Manfaat ekologi yang terkandung di dalam hutan mangrove menjadi salah satu alasan mengapa wajah hutan ini tidak boleh berubah. Ikan, kepiting, reptil serta ampibi yang berhabitat di hutan ini, menjadi sebuah lingkaran mutualis yang saling membutuhkan. Dan ini berpengaruh terhadap kehidupan penyangga mangrove lainnya, serta menjadi tumpuan hidup masyarakat Teluk Bintuni pada umumnya.
Jika ekosistem ini kemudian terganggu, apalagi dengan dibangunnya cottage maupun hotel sebagai bagian dari wisata mangrove, maka ada satu rantai terputus, yang mengganggu keseimbangan alam yang selama ini terjaga di kawasan ini.
Membangun cottage pada kawasan mangrove, tidak hanya bertentangan dengan undang-undang, namun juga dapat menimbulkan efek lainnya. Bisa saja menjadikan momen ini untuk mengambil manfaat mangrove untuk kepentingan industri lainnya. Contohnya, konsesi sawit.
Patut dipertanyakan perihal ikhwal tercetusnya ide untuk membangun cottage pada kawasan mangrove sebagai bagian dari eco wisata Bintuni. Antara memang tidak mengerti tentang status hutan mangrove Bintuni, ataukah memang mempunyai ide industrialisasi hutan mangrove yang lebih besar lainnya dengan menjadikan cottage di mangrove Bintuni sebagai pijakan awal.
Padahal ide Wisata Mangrove ini bisa memiliki output yang lebih baik dari sekadar membangun hotel atau cottage di kawasan konservasi.

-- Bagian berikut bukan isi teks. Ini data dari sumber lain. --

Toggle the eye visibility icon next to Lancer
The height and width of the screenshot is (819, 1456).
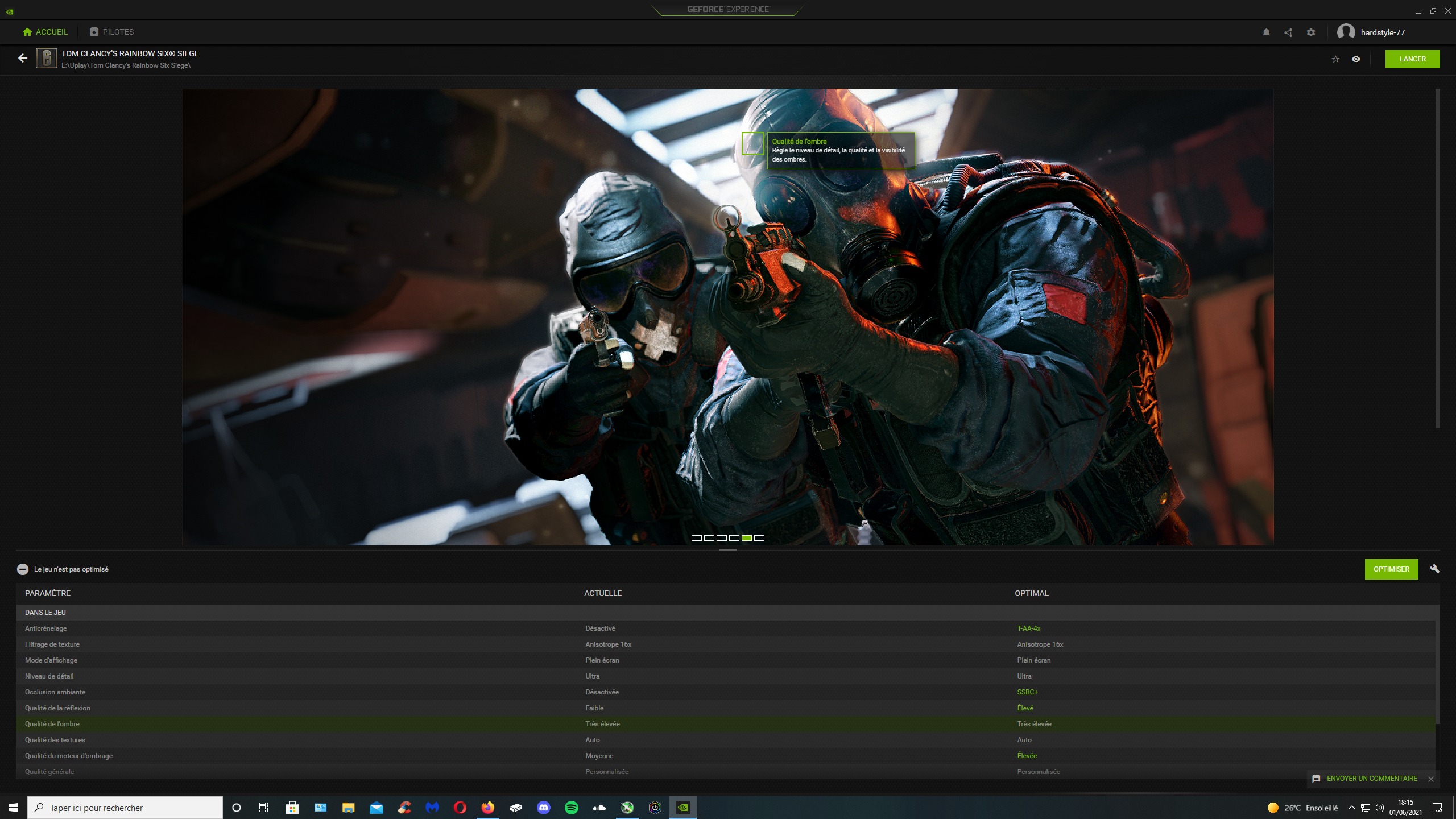1356,59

Ir Petrus Kasihiw, pernah mempunyai ide yang cukup brilian mengenai Wisata Mangrove Teluk Bintuni.
Sekiranya pada tahun 2020 ini, seharusnya perhelatan Festival Mangrove akan diadakan, untuk memperkenalkan kawasan ini sebagai objek wisata. Ide wisata mangrove yang tercetuskan oleh Piet Kasihiw adalah wisata mengelilingi hutan mangrove Bintuni menggunakan kapal yang tentunya telah ditingkatkan baik fasilitas maupun kenyamanannya, sambil mengamati biota, bahkan juga adanya kegiatan wisata memancing.
Mungkin ide ini terdengar sederhana, namun potensi wisatawan dari Radja Ampat, misalnya, bisa juga menjadikan Bintuni sebagai destinasi tambahan. Inilah yang dimaksud dengan Eco Wisata yang sebenarnya, pemanfaatan alam sebagai sumber ekonomi tanpa mengubah wajah dari kawasan konservasi.